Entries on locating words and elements
━━━━
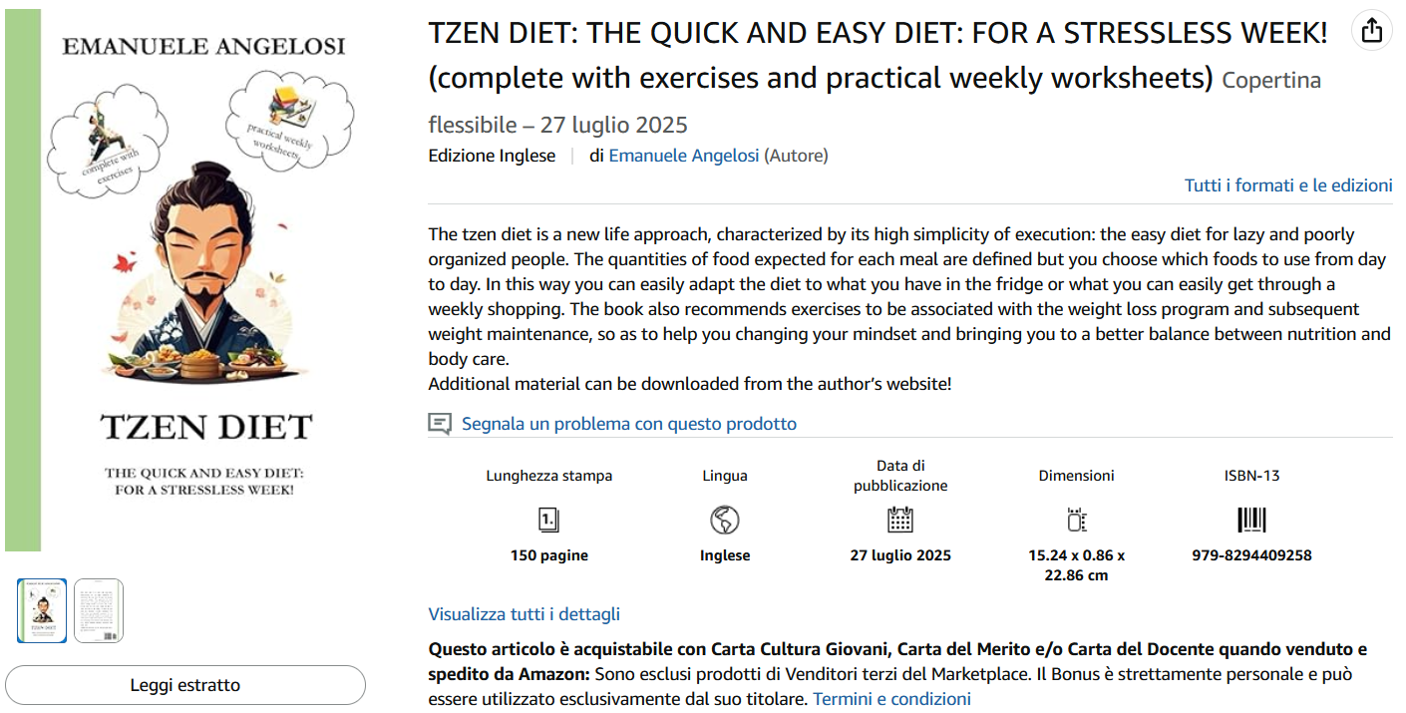Click the 27 luglio 2025 publication date value
1406x713 pixels.
coord(900,555)
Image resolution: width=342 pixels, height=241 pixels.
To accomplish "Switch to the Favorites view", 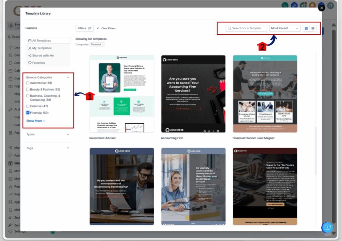I will coord(39,63).

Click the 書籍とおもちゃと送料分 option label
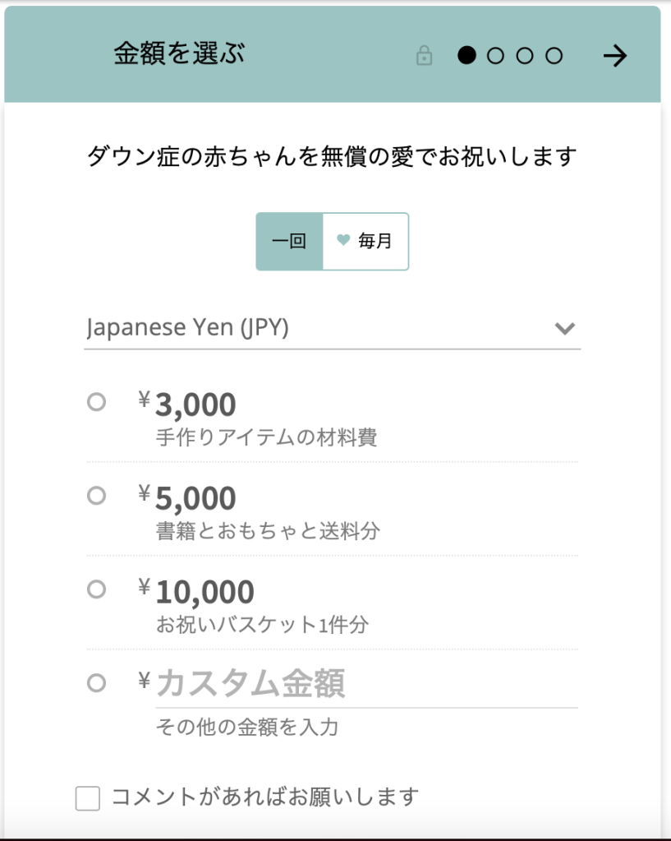point(268,531)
━━━━
- What the task asks: Identify each line of the data above that contains the string "pixels", and reproduce every such line in full.

- Solution to the exercise:
1406x713 pixels.
Image resolution: width=342 pixels, height=241 pixels.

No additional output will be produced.